TEXTE DE LA PAGE:
D'autres intérêts sont-ils en jeu ?

Mine de cuivre Glencore, sud Pérou. Photo par Golda Fuentes

Alors pourquoi le gouvernement canadien a-t-il intensifié son soutien à un gouvernement non élu qui se montrait de plus en plus répressif et antidémocratique ? Maria Cueva, du Comité de solidarité Québec-Pérou, a fourni une explication à l'Étoile du Nord :

« Actuellement, [le Canada] a des compagnies minières qui opèrent là-bas, et le gouvernement vend aussi des armes au Pérou. C'est ce qui les intéresse, car nous avons beaucoup de minerais. C'est pourquoi ils ont continué à les soutenir. Et le gouvernement de Pedro Castillo n'a pas voulu renouveler les contrats. Avec Dina Boluarte, ils ont été renouvelés. C'est tout. Et les gens ne veulent pas des mines parce qu'elles contaminent tout l'environnement, leur territoire. »

Le Pérou est un point chaud pour l'extraction des ressources. Il est le deuxième producteur mondial de cuivre et possède d'énormes réserves d'or, d'argent, de zinc et de lithium, ce qui représente environ 56 milliards de dollars d'investissements miniers ouverts de la part d'entreprises controversée telles que Glencore.

Près d'un cinquième de ces investissements est détenu par les 70 sociétés minières canadiennes actives dans le pays, ce qui équivaut à 4,5 % du PIB du pays. En avril de l'année dernière, le gouvernement de Boluarte a annoncé qu'il accorderait des permis d'exploitation du lithium à une filiale de la société minière canadienne Plateau Energy Metals, dans le but de privatiser une plus grande partie des réserves de lithium du pays, ce qui a suscité la résistance des communautés indigènes de 14 régions du Pérou. 

L'industrie minière est également un point chaud de conflits dans le pays, explique M. Engler : « Il y a beaucoup de conflits. J'ai vu des rapports datant d'il y a 10 ou 15 ans, selon lesquels 40% de tous les conflits sociaux au Pérou étaient liés à l'exploitation minière par des sociétés canadiennes... toutes sortes de personnes ont été tuées par les forces de sécurité dans des mines gérées par des sociétés canadiennes ».

Il poursuit : « [Le gouvernement canadien] fournit toutes sortes de couvertures diplomatiques très claires aux entreprises. Il est donc très attentif à ces intérêts... et ce n'est pas dissimulé, n'est-ce pas ? »

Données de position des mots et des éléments
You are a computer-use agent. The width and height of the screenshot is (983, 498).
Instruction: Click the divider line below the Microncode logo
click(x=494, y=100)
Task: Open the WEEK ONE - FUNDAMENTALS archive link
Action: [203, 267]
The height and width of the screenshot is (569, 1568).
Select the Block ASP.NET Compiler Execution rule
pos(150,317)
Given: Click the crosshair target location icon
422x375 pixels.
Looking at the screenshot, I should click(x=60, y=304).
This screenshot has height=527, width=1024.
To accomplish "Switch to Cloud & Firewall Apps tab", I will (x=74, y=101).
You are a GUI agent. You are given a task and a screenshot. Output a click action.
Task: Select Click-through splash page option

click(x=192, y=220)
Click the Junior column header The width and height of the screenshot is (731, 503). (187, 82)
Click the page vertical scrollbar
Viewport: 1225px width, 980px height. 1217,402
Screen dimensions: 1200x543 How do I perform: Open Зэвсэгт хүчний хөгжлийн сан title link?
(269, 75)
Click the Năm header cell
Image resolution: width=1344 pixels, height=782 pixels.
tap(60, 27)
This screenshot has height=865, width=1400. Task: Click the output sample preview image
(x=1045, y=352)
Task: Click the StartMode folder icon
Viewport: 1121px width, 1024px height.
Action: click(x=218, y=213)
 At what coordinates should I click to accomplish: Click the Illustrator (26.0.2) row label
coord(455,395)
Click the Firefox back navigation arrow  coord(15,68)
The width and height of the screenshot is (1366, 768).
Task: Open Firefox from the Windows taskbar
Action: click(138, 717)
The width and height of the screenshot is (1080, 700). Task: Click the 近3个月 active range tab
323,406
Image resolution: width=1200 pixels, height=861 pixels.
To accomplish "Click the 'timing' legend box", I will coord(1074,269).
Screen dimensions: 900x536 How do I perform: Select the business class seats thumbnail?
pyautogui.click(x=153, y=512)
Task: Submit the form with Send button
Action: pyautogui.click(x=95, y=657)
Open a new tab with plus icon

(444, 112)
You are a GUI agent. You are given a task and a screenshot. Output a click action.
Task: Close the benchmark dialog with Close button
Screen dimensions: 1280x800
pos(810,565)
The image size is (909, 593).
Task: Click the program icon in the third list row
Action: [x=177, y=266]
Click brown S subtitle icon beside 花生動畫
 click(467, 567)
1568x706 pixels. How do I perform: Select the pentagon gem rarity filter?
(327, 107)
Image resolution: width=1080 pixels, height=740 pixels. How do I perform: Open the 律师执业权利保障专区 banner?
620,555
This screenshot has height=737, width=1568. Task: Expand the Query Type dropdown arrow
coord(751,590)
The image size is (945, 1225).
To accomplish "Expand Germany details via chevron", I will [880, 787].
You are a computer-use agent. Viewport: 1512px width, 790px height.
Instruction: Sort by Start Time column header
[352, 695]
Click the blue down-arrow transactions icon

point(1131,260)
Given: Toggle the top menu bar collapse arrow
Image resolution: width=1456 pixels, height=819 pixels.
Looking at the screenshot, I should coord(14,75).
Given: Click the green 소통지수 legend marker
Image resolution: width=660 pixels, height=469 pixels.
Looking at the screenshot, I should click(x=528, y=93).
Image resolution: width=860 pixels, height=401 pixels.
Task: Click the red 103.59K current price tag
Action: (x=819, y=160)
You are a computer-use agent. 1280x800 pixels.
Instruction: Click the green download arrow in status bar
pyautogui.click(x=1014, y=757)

CONSIGNES ÉCRITES:
a. Réécrivez sous forme de liste numérotée les lignes du listing en commençant par celle qui contient « The width and height of the screenshot is (1080, 700). » et en terminant par celle qui contient « Looking at the screenshot, I should coord(14,75). », sans les lignes vides.
b. Prolongez le texte sur les sociétés minières canadiennes au Pérou à partir de l'endroit où il s'arrête.

RÉPONSES DANS L'ORDRE:
a.
1. The width and height of the screenshot is (1080, 700). Task: Click the 近3个月 active range tab
2. 323,406
3. Image resolution: width=1200 pixels, height=861 pixels.
4. To accomplish "Click the 'timing' legend box", I will coord(1074,269).
5. Screen dimensions: 900x536 How do I perform: Select the business class seats thumbnail?
6. pyautogui.click(x=153, y=512)
7. Task: Submit the form with Send button
8. Action: pyautogui.click(x=95, y=657)
9. Open a new tab with plus icon
10. (444, 112)
11. You are a GUI agent. You are given a task and a screenshot. Output a click action.
12. Task: Close the benchmark dialog with Close button
13. Screen dimensions: 1280x800
14. pos(810,565)
15. The image size is (909, 593).
16. Task: Click the program icon in the third list row
17. Action: [x=177, y=266]
18. Click brown S subtitle icon beside 花生動畫
19.  click(467, 567)
20. 1568x706 pixels. How do I perform: Select the pentagon gem rarity filter?
21. (327, 107)
22. Image resolution: width=1080 pixels, height=740 pixels. How do I perform: Open the 律师执业权利保障专区 banner?
23. 620,555
24. This screenshot has height=737, width=1568. Task: Expand the Query Type dropdown arrow
25. coord(751,590)
26. The image size is (945, 1225).
27. To accomplish "Expand Germany details via chevron", I will [880, 787].
28. You are a computer-use agent. Viewport: 1512px width, 790px height.
29. Instruction: Sort by Start Time column header
30. [352, 695]
31. Click the blue down-arrow transactions icon
32. point(1131,260)
33. Given: Toggle the top menu bar collapse arrow
34. Image resolution: width=1456 pixels, height=819 pixels.
35. Looking at the screenshot, I should coord(14,75).

b.
« Ils définissent l'intérêt du Canada comme étant principalement les intérêts des entreprises canadiennes opérant dans ce pays. Il est évident que cela détermine leur façon de voir les choses et leur volonté de couvrir le renversement d'un président élu. »

Un mouvement pour une nouvelle constitution

C'est dans le cadre de la lutte contre le gouvernement du coup d'État et les compagnies minières et intérêts étrangers que le mouvement pour une nouvelle constitution s'est développé. Il s'agit d'une grande coalition de plus de 700 organisations issues de différents secteurs de la société, y compris des syndicats, des organisations paysannes et agraires, des producteurs nationaux et même des éléments de la police nationale.

Luis*, membre du mouvement, a parlé à l’Étoile du Nord de leurs revendications : « Notre principale exigence est précisément de pouvoir obtenir une nouvelle constitution par le biais d’une assemblée constituante avec et pour le peuple. Maintenant, dans le cadre des luttes que nous développons avec toutes les autres organisations populaires qui existent au niveau national, nous avons entrepris de réaliser de nouvelles élections générales, la destitution de [Boluarte] et la clôture du congrès. »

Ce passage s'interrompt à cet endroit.